Burkina Faso : les prix des denrées poursuivent leur repli en septembre malgré quelques hausses ciblées

En septembre 2025, les marchés burkinabè confirment une tendance générale à la détente des prix alimentaires, même si certains produits stratégiques enregistrent encore de légères fluctuations. Selon les services statistiques nationaux, le riz local fumé et le riz importé évoluent de manière contrastée : le sac de 50 kg de riz local fumé progresse timidement de 0,7 % pour s’établir à 24 290 FCFA, tandis que le riz importé recule de 2 %, s’affichant à 22 408 FCFA en moyenne.

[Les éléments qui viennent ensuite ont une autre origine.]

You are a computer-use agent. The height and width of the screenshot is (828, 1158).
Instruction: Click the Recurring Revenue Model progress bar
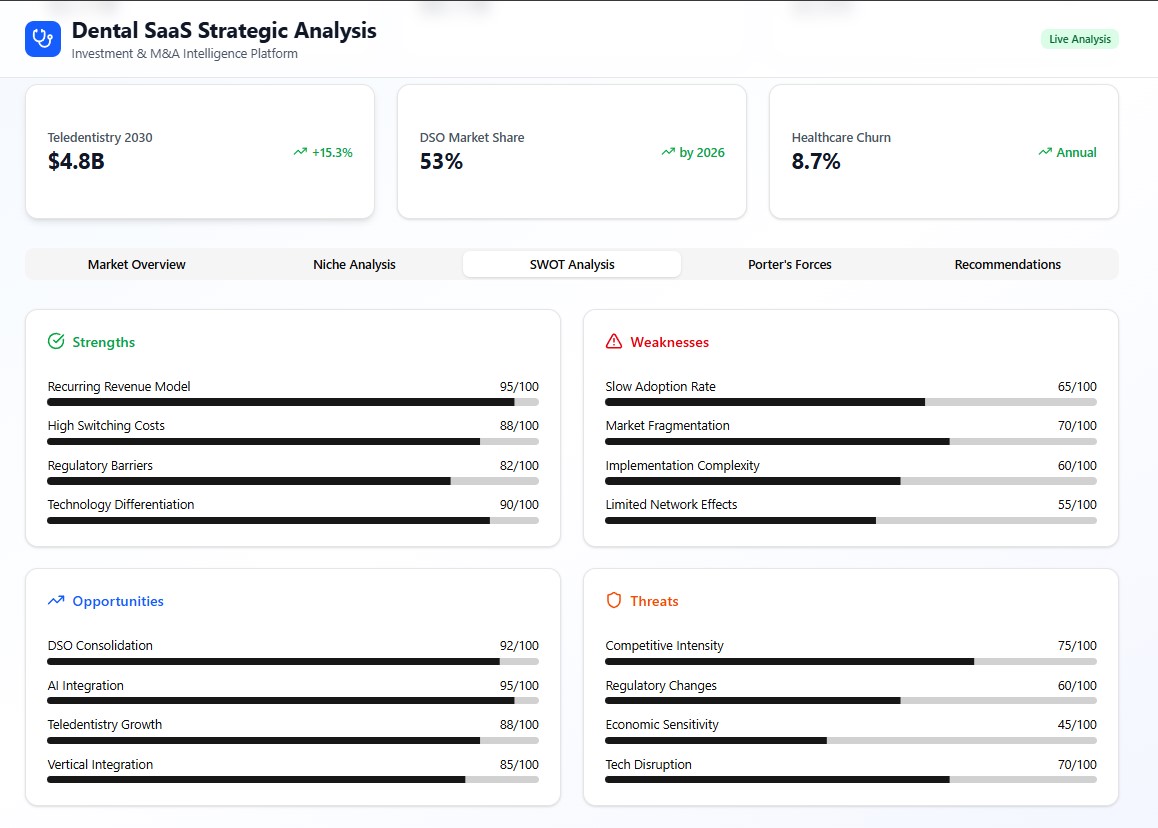pyautogui.click(x=293, y=402)
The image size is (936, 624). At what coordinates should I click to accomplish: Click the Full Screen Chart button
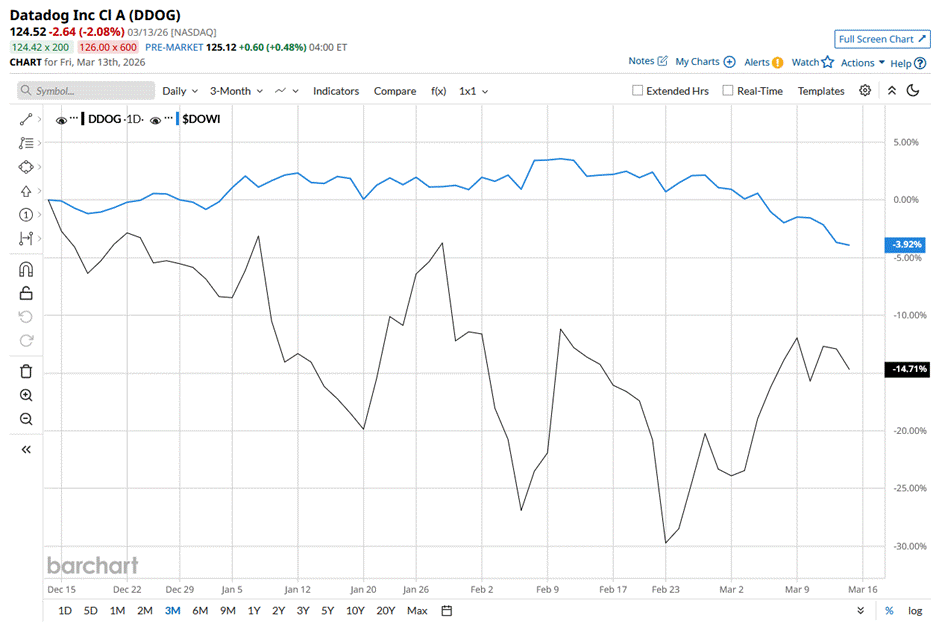[882, 39]
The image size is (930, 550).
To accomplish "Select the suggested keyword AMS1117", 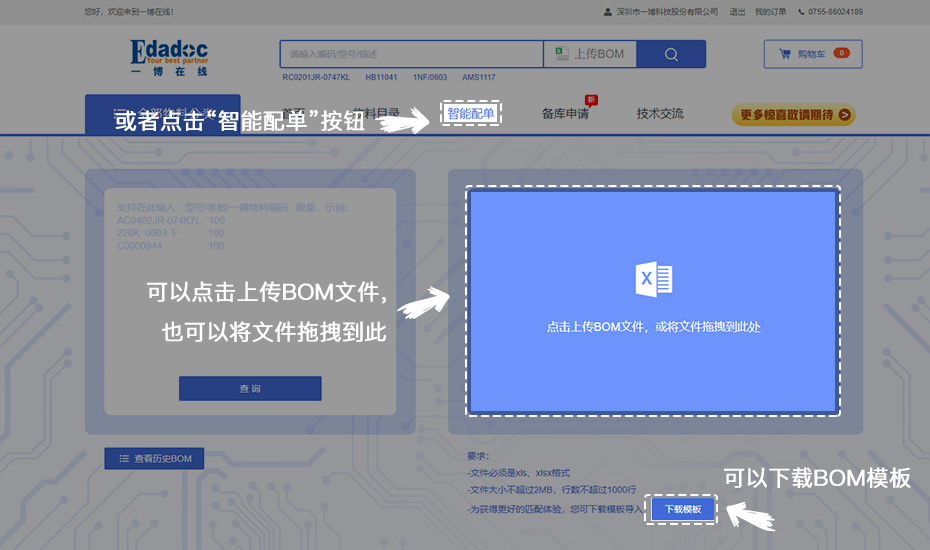I will pos(479,77).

Cette dynamique s’inscrit dans un contexte plus large de baisse des prix au kilogramme des céréales, qui constituent la base de consommation des ménages. Le maïs blanc, le sorgho blanc, le mil local et le niébé enregistrent des replis mensuels respectifs de 14,4 %, 11,7 %, 7,4 % et 3,4 %. Sur un an, le mouvement est encore plus marqué : les prix affichent des baisses de 23,2 % pour le sorgho blanc, 21,8 % pour le maïs blanc, 21,6 % pour le mil local et 20,7 % pour le niébé, illustrant un net allègement du coût d’accès aux produits de première nécessité.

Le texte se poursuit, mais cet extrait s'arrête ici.